### TEXTE AFFICHÉ

· · · · ·

Après s’être entouré d’une équipe aussi incompétente que belliqueuse, Trump récolte chaque jour le fruit amer de ses choix. Si le président cherche à nouer des relations « normales » avec la Russie et la Chine, les « chiens de guerre » de l’administration (Pence, Bolton et Pompeo), jour après jour, sans que l’on sache vraiment qui tient l’autre en laisse, multiplient ou durcissent les sanctions contre les uns et les provocations contre les autres.

Dans ce domaine, John Bolton, son conseiller national à la sécurité, est infatigable. Après avoir saboté le sommet de Saïgon (Vietnam) entre Trump et Kim Jong-un, en proposant à la Corée du Nord un désarmement nucléaire immédiat et total « à la libyenne », notre homme, connaissant visiblement mal la réalité du terrain, a appelé à renverser le gouvernement du Venezuela et à envoyer une flotte de guerre et des bombardiers pour faire monter la pression sur l’Iran. Selon le Washington Post, citant un Trump avide de susciter un changement de régime au Venezuela, s’indigne que « Bolton veuille l’entraîner dans une guerre ».

Le secrétaire d’Etat à la Défense, Mike Pompeo, un fondamentaliste évangélique délirant, est un autre cas d’espèce. Rappelons d’abord qu’aux Etats-Unis, les révélations de l’ancien directeur technique de la NSA, Bill Binney, et de l’ancien analyste de la CIA Larry Johnson, ont démontré sans conteste que ce ne sont pas les Russes qui se sont ingérés dans les élections américaines, mais bien les Britanniques, inquiets à l’idée que Trump fasse sortir les Etats-Unis de l’OTAN et mette fin à la « relation spéciale » entre Londres et Washington.

Ces vérités n’ont pas empêché le secrétaire d’Etat Pompeo de claironner à Londres, le 8 mai, combien la « relation spéciale » anglo-américaine était vivante et appréciée (par des va-t-en guerre comme lui !).

Quant au gourou de la droite identitaire Steve Bannon, après s’être longuement entretenu avec l’ancien secrétaire d’Etat américain Kissinger, il a suivit ses conseils en ressuscitant le « Comité du danger présent », lobby anti-communiste virulent de la Guerre froide, cette fois pour lutter contre la Chine.

Pour Bannon, si Poutine et Xi sont tous deux de dangereux kleptocrates communistes entourés d’oligarques, la différence c’est qu’avec la Russie, on pourra, le cas échéant, faire renaître « la civilisation judéo-chrétienne », alors que la Chine demeurera toujours « l’adversaire existentiel ».

Or, Bannon compte parmi ses amis l’économiste Peter Navarro, auteur de plusieurs livres virulemment anti-chinois et chef du Conseil national du Commerce à la Maison-Blanche. En cette qualité, Navarro est l’un des négociateurs des accords commerciaux avec la Chine… avec le succès qu’on connaît.

· · · · ·

### ENREGISTREMENTS AFFICHÉS
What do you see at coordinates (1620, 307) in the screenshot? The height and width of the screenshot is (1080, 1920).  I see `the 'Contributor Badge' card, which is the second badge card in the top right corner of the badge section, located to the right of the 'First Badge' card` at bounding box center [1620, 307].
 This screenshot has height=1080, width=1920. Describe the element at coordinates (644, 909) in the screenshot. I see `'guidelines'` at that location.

· · · · ·

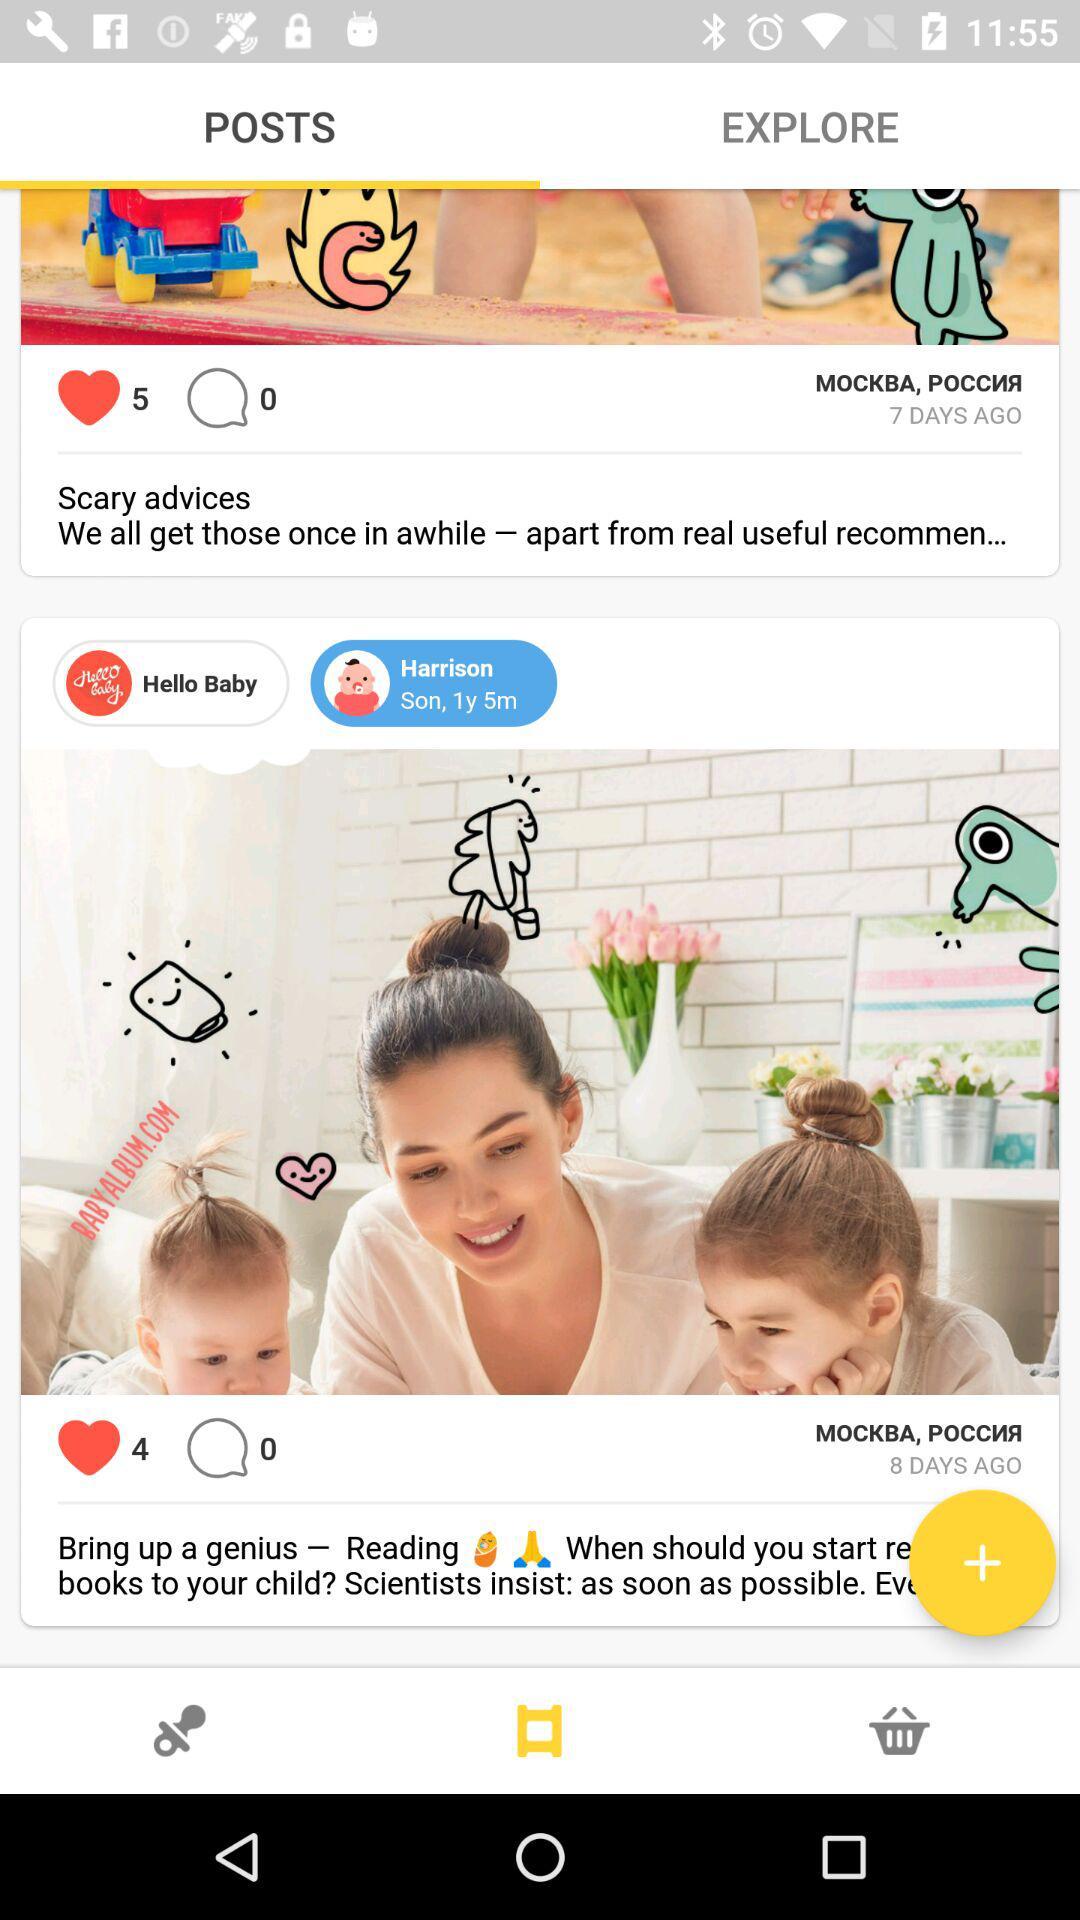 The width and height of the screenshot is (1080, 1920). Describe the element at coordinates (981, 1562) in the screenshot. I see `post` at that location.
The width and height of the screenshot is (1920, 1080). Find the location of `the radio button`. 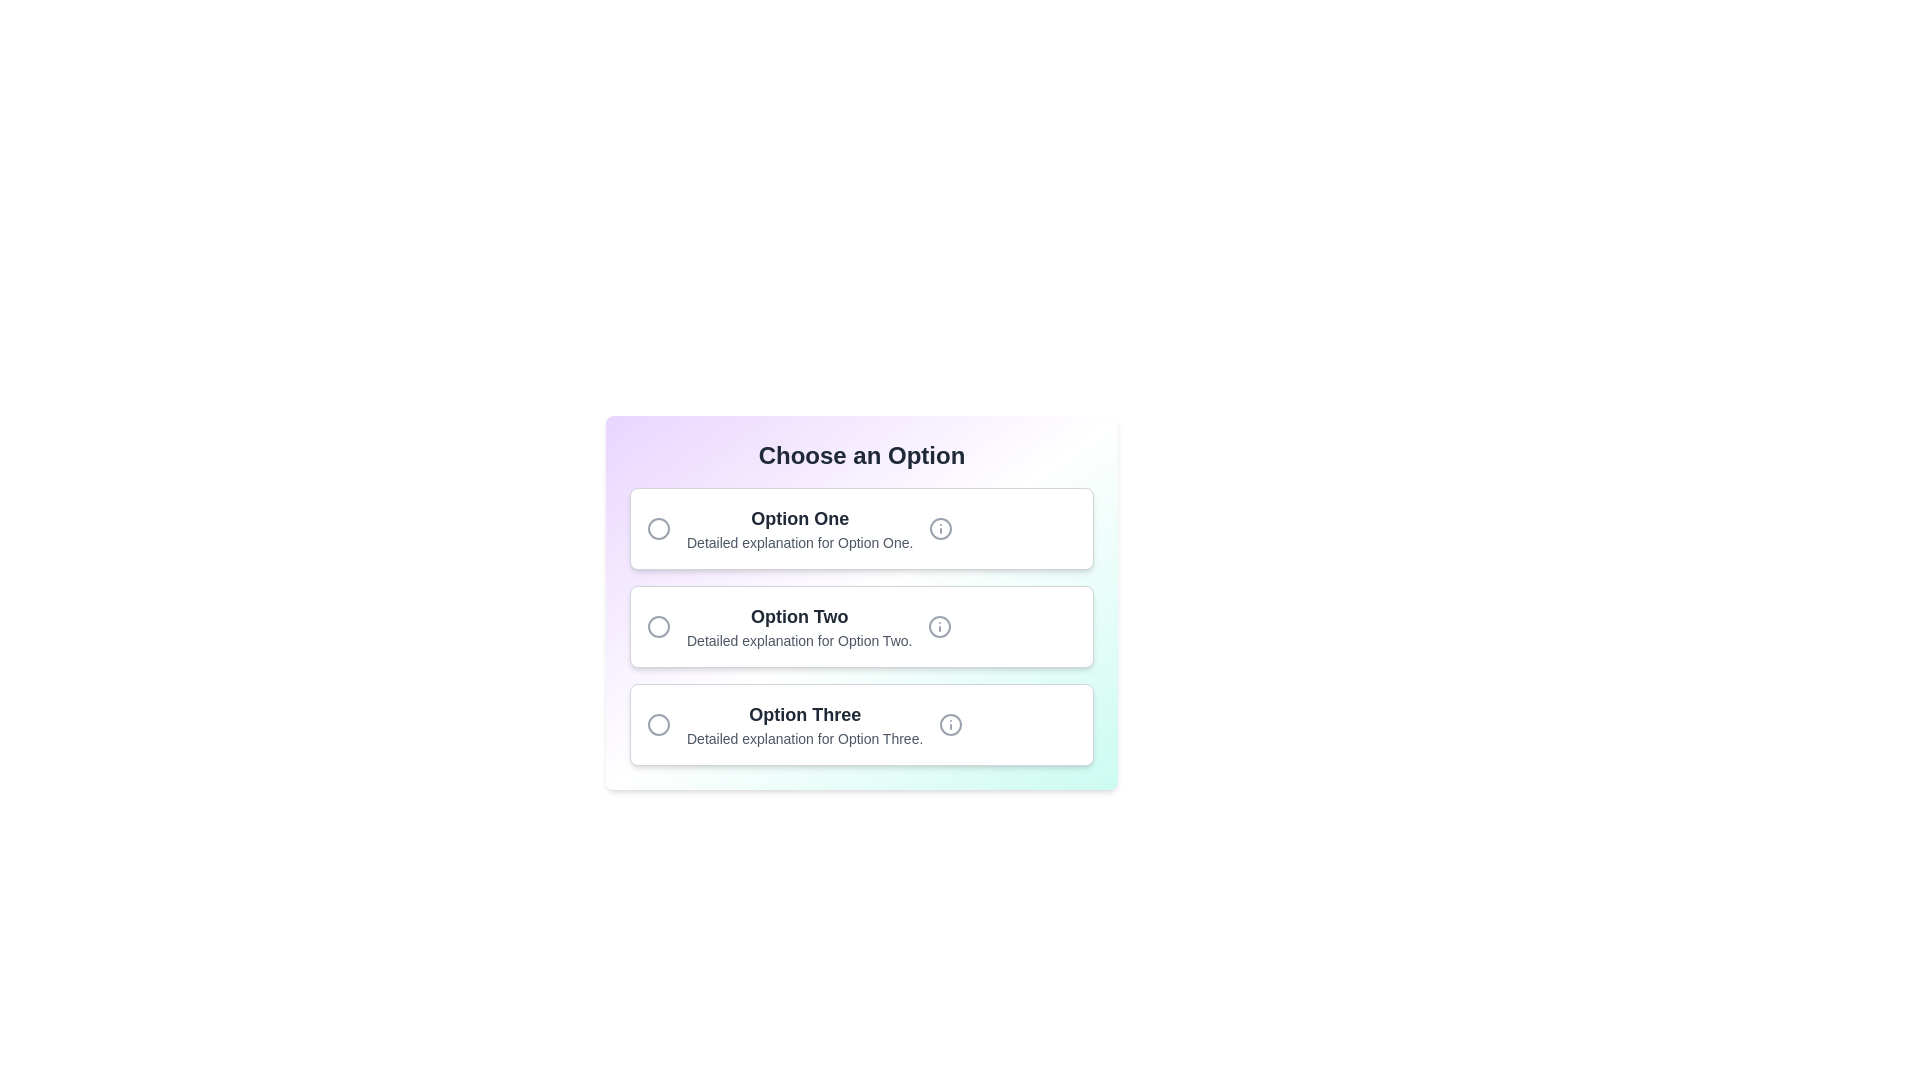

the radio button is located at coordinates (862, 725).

· · · · ·

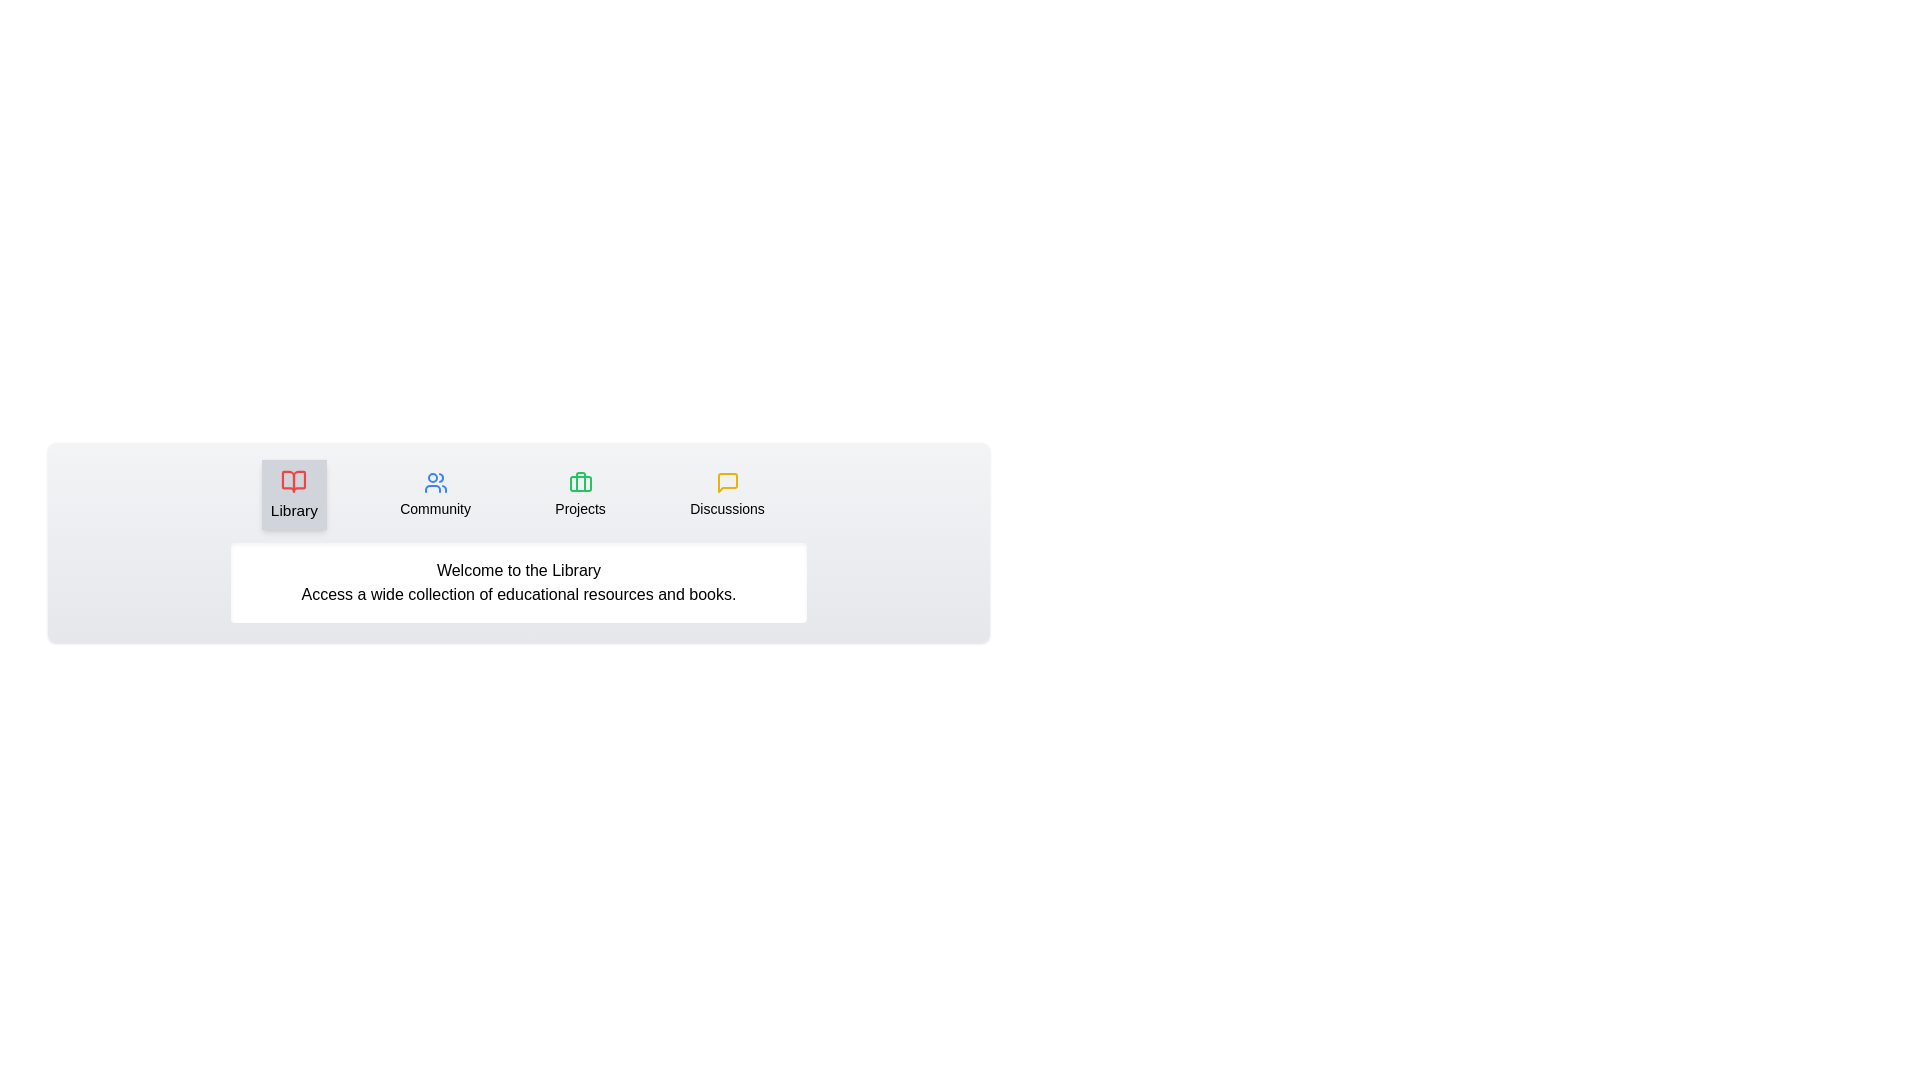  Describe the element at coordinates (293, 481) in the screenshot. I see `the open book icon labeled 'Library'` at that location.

· · · · ·

### CONSIGNES
A – Dans le texte sur l'administration Trump, quels noms sont placés entre parenthèses après l'expression « chiens de guerre » ? Donnez-les tous.
B – Recopiez à l'identique les lignes des enregistrements, en commençant par celle qui contient « The width and height of the screenshot is (1080, 1920). » et en terminant par celle qui contient « the radio button is ». Laissez les images de côté.

### RÉPONSES ATTENDUES
A – Pence, Bolton et Pompeo

B –
 The width and height of the screenshot is (1080, 1920). Describe the element at coordinates (981, 1562) in the screenshot. I see `post` at that location.
The width and height of the screenshot is (1920, 1080). Find the location of `the radio button`. 

the radio button is located at coordinates (862, 725).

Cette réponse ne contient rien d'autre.